Au Cappiello aussi, le succès a un prix. « On a failli y laisser notre peau, Justine n'est pas passée loin du burn-out. Avant, nous regardions notre position sur le site tous les matins.
Quand je vais pisser à 3 heures du matin, je pense au classement TripAdvisor
Gérard, Il était un square
Maintenant, nous prenons du recul, conscients de la volatilité du système. Nous allons juste continuer à faire ce que nous savons faire et essayer de satisfaire notre clientèle », affirme Camille.
Pour d'autres, la pression engendrée par les notes de TripAdvisor reste maximale… quand ils ne sont pas aussi accros qu'un consommateur de crack sur la ligne 12 du métro parisien. Gérard ne s'en cache pas : « Quand je vais pisser à 3 heures du matin, je pense au classement d'Il était un square. Je me mets une pression de malade : je n'ai pas le droit de sortir du top 10, c'est le moteur de ma boîte. » Comme son homologue, Roland demande systématiquement aux clients des Apôtres de Pigalle de laisser un avis sur le site. Accompagné d'une note de 5/5 si possible, hein. L'ensemble des patrons interviewés assurent évidemment n'avoir jamais eu recours à de faux avis pour améliorer la popularité de leurs établissements (lire aussi encadré). Mais redoutent ceux venant d'un concurrent ou d'un internaute mal intentionné. « C'est un vrai problème. Contrairement à Airbnb, les utilisateurs peuvent se cacher derrière un pseudo. Il est en outre extrêmement rare que TripAdvisor accepte de supprimer un faux commentaire. J'ai eu toutes les peines du monde à voir disparaître un avis accompagné d'une photo d'un plateau de sushis… alors que je n'en ai jamais servi », raconte Roland. Celui-ci s'interroge également quant au fonctionnement de l'algorithme utilisé par le site pour déterminer la popularité - et donc le classement - d'une table. « Il est fondé sur la qualité, la date et la quantité des avis qu'un établissement reçoit de la part des voyageurs », répond TripAdvisor, nous renvoyant sur les Frequented asked questions de sa plate-forme.

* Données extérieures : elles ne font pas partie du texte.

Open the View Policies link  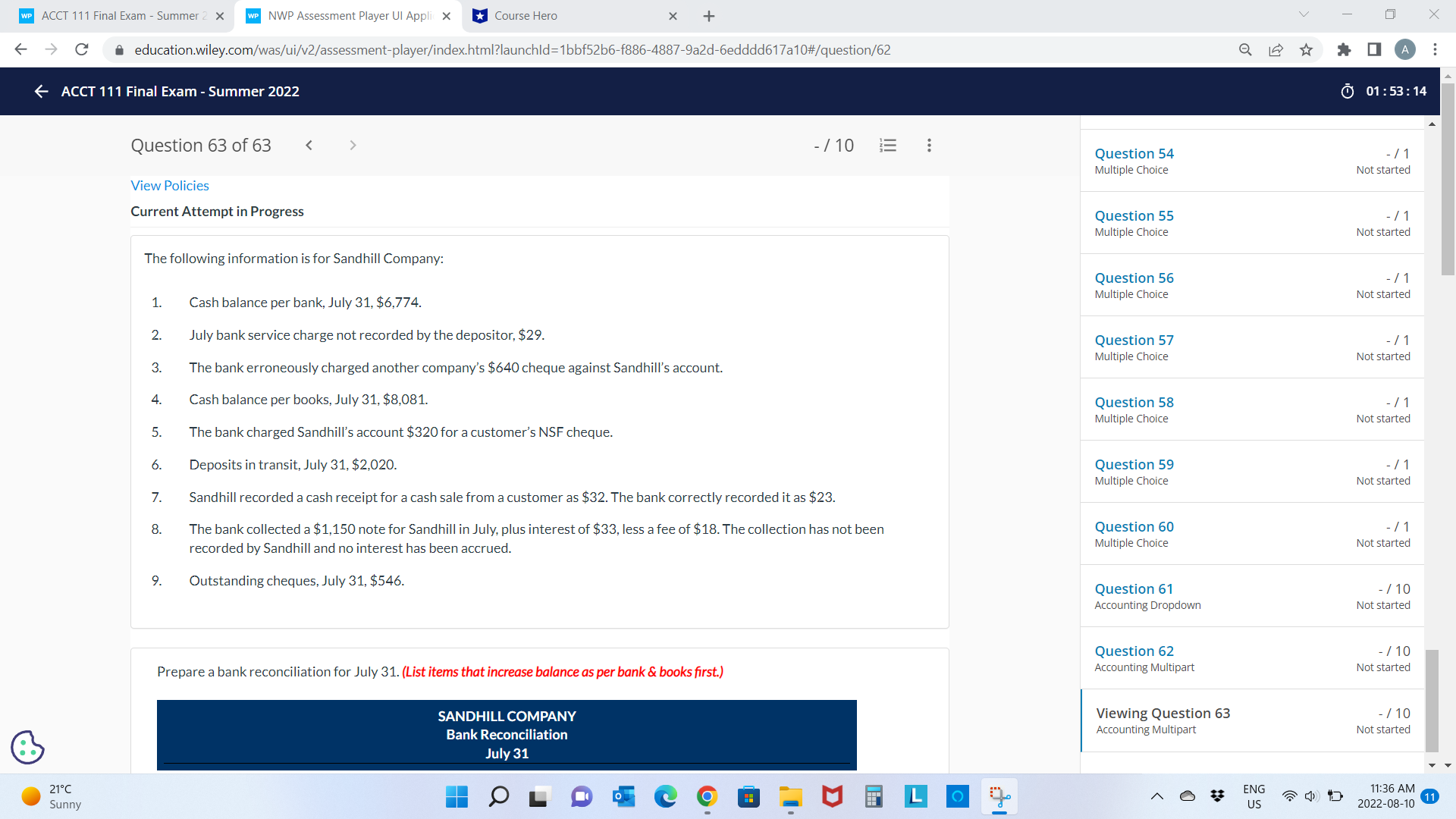(169, 185)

Camille a lui aussi cherché à comprendre comment Le Cappiello avait pu occuper la première place après seulement 130 avis publiés. En vain. L'auteur de ces lignes aura d'ailleurs eu quelques sueurs froides au moment d'indiquer les classements des établissements cités. Entre l'accroche et la conclusion de cet article, La Méduse avait rétrogradé de quelques places. Les voies de TripAdvisor sont impénétrables, mais cette table toujours aussi recommandable.